Fishing continues to be an important tenet of their culture, as they would tun T'aaq-wihak fisheries, which would be one of the major legal battles to establish their Nations. T'aaq-wihak fisheries would be when the chiefs of all the Nuu-Chul-Naath Nations would grant permission to fish among these designated locations. Besides fishing, oyster farms and logging would be important parts of their economy, and to their First Nation, they were referred to as We'shuk and Aat'uu, respectively.

=== Festivals ===
Popular villages include Chenahkint and Tatchu which became the locations of large celebrations, such as potlatches. This would be a ceremonial tradition in which they would gather all of the village for a large feast, spiritual dances, and several artistic demonstrations. For the Nuu-chah-nulth First Nations in particular, it would also be a naming celebration and to honor a girl's transition into womanhood. It would span over several days and be important in the establishing powers in the fishing territories as well.

=== Adoption ===
The Nuu-Chah-Nulth also have a traditional adoption process in which they would be guided by the elder to push forward their continued culture. The program is part of the Nuu-chah-nulth Usma Family and Child Services; the word "usma" is a Nuu-chah-nulth word that roughly translates into "precious ones". This government agency was created in response to residential schools and the Sixties Scoop in which the Canadian government enabled child welfare authorities to take away the children from First Nation parents to foster homes, which were predominantly run by white families. In an effort to restore their culture and identity, this government agency would replace the British Columbia agency (Ministry of Children and Family Development) and instead would share the teachings from Elders, be cared by members of the band, and be given the opportunity to grow in the community.

== Government ==
The Ehattesaht Administration Department is tasked with overseeing all its social services which include youth programs, reception services, mental health programs, and a department of Language and Culture Research, Revitalization, and Planning.
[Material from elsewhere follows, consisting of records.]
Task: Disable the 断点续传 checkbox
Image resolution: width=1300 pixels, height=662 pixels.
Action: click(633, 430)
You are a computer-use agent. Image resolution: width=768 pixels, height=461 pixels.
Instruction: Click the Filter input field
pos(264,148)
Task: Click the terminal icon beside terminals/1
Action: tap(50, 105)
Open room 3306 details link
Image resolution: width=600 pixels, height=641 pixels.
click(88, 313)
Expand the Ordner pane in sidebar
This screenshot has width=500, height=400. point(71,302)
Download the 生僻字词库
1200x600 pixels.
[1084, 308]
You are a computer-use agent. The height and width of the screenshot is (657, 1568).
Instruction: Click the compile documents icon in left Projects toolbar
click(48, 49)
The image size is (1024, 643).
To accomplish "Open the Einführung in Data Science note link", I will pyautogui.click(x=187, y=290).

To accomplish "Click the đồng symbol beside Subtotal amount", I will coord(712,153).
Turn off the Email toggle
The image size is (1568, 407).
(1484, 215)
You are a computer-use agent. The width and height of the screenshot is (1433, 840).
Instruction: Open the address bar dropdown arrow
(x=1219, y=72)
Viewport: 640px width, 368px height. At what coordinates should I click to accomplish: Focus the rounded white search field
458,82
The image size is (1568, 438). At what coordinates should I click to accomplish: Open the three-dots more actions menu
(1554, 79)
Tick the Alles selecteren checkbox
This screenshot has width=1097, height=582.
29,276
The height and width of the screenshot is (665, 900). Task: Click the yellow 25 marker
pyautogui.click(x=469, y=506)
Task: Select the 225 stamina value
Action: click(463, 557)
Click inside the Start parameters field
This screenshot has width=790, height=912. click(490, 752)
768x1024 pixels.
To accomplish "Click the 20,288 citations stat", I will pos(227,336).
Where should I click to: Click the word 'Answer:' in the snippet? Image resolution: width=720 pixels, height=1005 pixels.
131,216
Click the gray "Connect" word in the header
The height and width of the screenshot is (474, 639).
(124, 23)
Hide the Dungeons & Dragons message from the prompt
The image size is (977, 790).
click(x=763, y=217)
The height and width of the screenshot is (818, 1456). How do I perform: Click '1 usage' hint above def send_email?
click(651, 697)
They would also be tasked to oversee the fisheries, logging, and forestry.

Logging continues to be an important tenet of their society as shown by the May 2014 decision by the British Columbia Supreme Court Ehattesaht First Nation v British Columbia (Forests, Lands, and Natural Resource Operations). This legal issue concerned the aboriginal rights of the Ehattesaht government to be consulted on any decisions made on its territory, specifically resources that companies were eager to exploit. This court case investigated the incident in which the company Western Forest Products was granted, by the British Columbia federal government, to make use of 1 million m^3 of timber in the Ehattesaht territories.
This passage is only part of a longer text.